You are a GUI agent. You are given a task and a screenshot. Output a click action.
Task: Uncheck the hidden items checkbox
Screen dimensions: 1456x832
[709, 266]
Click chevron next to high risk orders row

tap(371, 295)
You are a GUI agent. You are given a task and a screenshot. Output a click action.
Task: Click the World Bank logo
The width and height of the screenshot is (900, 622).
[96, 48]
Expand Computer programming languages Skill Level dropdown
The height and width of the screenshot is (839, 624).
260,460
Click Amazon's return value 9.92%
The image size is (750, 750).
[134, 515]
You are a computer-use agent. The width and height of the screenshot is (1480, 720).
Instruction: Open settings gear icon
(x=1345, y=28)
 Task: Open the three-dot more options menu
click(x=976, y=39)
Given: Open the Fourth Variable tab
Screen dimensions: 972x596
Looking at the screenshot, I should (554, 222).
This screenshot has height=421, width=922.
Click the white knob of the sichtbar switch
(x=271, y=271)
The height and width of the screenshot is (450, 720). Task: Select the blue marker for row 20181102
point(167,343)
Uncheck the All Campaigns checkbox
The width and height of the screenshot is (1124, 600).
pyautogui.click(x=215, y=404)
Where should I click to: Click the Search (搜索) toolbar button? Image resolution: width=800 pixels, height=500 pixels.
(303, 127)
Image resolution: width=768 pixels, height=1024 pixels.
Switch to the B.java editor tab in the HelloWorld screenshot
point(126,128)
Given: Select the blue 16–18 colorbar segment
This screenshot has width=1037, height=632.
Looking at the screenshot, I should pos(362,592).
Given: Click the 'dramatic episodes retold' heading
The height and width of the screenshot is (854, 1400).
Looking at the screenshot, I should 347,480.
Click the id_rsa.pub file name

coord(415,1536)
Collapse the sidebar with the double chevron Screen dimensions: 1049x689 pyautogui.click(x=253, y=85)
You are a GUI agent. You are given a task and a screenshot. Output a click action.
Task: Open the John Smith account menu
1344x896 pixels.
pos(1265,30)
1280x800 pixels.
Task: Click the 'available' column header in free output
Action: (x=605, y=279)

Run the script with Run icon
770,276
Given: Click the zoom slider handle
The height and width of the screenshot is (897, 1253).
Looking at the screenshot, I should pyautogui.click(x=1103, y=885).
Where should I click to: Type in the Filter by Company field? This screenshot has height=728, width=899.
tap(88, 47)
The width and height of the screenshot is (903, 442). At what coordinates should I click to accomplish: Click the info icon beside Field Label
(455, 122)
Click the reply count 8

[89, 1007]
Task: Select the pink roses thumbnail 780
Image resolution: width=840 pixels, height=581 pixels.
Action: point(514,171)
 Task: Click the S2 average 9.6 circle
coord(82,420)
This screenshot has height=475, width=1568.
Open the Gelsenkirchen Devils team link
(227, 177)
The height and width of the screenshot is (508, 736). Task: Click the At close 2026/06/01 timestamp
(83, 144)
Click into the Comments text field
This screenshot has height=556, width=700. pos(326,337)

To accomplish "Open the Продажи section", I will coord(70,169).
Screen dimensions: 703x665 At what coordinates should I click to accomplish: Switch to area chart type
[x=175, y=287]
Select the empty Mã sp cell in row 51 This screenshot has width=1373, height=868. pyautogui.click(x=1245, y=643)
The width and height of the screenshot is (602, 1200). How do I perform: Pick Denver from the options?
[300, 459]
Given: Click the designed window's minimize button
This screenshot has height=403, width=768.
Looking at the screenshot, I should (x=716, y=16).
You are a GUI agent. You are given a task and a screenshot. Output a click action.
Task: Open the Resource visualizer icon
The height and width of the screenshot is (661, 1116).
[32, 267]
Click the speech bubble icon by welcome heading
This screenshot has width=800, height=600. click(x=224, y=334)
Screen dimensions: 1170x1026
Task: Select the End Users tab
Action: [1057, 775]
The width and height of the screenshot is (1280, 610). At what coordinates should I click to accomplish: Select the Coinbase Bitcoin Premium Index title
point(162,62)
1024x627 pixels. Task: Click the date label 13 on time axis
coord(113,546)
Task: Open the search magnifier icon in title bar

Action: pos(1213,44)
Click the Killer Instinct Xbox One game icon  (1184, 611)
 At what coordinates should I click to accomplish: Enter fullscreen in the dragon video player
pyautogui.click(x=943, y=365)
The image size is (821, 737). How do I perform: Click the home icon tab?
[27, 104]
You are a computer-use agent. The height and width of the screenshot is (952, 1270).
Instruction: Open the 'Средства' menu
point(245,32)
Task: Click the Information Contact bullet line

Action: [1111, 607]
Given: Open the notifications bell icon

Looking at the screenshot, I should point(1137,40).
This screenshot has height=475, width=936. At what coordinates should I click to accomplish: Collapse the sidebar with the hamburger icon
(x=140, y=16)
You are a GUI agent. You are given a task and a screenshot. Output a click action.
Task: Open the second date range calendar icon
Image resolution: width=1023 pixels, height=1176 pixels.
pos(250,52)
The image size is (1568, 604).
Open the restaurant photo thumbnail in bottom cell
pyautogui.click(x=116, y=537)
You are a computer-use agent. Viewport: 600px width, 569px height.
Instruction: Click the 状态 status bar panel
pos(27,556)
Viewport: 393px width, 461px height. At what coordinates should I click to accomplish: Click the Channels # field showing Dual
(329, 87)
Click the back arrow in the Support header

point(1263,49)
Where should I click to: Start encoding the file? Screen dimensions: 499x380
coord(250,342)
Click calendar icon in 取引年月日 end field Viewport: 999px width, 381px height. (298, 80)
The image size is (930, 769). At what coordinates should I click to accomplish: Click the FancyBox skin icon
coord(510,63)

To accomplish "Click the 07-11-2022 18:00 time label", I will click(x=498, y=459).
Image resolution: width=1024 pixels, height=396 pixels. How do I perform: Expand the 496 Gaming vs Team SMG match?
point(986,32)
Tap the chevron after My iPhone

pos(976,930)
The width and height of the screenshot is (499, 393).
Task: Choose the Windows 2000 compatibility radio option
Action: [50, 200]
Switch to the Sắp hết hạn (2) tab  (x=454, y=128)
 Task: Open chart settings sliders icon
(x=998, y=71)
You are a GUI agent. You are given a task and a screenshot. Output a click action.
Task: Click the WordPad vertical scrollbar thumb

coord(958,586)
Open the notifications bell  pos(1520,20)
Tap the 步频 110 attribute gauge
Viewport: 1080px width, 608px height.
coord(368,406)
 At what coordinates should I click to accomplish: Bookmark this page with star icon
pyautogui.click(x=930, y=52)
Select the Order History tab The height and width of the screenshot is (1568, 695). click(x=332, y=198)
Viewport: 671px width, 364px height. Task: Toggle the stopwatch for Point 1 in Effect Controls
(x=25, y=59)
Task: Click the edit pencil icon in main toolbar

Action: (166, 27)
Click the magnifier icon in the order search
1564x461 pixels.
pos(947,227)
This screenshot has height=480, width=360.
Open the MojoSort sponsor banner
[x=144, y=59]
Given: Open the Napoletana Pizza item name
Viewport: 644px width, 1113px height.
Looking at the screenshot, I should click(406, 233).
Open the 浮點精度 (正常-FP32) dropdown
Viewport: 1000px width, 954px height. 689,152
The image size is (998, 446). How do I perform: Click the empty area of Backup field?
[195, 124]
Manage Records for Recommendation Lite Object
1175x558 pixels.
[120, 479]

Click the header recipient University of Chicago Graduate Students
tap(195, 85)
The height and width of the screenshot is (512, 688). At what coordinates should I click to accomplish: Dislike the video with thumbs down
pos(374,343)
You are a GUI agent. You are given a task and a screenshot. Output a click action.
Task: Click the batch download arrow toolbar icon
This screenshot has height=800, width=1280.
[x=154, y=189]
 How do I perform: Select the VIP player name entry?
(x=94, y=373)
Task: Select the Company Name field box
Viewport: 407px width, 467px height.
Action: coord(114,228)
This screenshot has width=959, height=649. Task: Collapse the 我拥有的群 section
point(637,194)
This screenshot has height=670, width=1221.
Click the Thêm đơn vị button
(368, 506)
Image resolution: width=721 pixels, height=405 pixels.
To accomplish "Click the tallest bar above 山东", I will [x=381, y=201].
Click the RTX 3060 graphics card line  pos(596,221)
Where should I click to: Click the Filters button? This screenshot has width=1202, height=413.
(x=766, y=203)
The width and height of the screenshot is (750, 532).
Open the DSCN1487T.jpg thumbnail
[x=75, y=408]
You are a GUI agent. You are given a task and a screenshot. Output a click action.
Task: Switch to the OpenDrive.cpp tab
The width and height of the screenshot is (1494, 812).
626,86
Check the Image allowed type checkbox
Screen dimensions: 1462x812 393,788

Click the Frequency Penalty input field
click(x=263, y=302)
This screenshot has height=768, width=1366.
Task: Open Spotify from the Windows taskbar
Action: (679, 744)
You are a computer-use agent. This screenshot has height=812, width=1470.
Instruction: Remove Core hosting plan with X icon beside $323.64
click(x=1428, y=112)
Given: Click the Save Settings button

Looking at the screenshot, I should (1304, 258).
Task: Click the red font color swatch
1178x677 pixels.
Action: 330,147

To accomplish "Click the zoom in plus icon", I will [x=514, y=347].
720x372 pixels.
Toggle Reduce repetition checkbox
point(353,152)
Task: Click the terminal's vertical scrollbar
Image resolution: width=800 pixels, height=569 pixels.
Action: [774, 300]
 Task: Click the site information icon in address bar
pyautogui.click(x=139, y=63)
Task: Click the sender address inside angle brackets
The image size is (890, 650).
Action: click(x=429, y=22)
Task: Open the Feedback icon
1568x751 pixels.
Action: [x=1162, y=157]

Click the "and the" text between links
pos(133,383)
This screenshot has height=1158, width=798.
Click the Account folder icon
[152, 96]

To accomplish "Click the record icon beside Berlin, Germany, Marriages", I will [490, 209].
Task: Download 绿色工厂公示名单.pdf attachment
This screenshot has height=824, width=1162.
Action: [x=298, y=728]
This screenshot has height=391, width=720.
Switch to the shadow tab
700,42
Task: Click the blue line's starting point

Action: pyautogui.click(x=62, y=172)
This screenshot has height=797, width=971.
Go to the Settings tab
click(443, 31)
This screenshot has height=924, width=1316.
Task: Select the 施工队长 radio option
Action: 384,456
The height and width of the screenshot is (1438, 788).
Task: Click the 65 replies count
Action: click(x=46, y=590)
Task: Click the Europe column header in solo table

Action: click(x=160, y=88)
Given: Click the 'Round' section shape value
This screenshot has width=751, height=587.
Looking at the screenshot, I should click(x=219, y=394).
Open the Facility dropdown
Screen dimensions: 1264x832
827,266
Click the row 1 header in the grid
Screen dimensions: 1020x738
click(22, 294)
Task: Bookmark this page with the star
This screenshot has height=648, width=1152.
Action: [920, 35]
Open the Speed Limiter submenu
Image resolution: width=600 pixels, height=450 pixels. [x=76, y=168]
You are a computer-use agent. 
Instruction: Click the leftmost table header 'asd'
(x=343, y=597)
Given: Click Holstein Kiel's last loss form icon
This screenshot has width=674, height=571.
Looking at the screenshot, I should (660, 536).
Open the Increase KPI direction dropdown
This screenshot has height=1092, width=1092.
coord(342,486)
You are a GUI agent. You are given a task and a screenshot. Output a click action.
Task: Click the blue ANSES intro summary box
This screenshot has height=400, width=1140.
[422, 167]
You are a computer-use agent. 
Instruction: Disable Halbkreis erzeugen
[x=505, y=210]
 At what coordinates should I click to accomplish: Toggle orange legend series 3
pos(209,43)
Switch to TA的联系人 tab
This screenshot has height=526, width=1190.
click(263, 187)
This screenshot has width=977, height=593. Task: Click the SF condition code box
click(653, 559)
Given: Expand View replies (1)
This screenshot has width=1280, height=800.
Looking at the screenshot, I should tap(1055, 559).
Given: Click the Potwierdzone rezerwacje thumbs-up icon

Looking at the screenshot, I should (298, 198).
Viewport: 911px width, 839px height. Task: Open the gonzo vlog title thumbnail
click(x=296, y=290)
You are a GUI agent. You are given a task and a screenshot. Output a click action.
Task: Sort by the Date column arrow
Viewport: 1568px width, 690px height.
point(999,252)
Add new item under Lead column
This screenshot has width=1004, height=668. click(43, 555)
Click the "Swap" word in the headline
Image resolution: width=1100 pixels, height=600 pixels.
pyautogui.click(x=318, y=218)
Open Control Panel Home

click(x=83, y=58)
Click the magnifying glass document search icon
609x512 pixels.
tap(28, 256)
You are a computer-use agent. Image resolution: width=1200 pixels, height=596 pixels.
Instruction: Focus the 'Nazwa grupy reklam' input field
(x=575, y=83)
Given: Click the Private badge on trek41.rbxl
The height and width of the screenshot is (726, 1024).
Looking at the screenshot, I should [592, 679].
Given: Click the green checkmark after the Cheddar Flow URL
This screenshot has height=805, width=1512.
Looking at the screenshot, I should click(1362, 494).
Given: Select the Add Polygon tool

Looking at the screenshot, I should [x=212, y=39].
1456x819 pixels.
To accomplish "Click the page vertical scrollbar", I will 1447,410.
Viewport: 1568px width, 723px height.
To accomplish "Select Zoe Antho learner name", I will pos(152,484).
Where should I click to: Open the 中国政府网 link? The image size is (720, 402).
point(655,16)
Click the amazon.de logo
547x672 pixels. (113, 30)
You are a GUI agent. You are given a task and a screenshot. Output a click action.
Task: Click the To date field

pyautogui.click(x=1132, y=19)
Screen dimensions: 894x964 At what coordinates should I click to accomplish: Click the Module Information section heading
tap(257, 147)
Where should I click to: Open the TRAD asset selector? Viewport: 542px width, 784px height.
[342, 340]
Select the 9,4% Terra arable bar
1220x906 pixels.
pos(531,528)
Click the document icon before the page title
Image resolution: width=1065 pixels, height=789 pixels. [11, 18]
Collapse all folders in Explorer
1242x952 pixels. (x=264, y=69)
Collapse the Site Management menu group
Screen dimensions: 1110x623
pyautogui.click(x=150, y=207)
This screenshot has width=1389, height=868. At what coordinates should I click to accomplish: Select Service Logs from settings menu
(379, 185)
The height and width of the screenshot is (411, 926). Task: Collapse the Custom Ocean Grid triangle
.....
§ WHAT THE TASK ASKS: Where in the records does the word "zoom" appear? Copy each line that holds it.

§ OUTPUT BELOW:
Given: Click the zoom slider handle
To accomplish "Click the zoom in plus icon", I will [x=514, y=347].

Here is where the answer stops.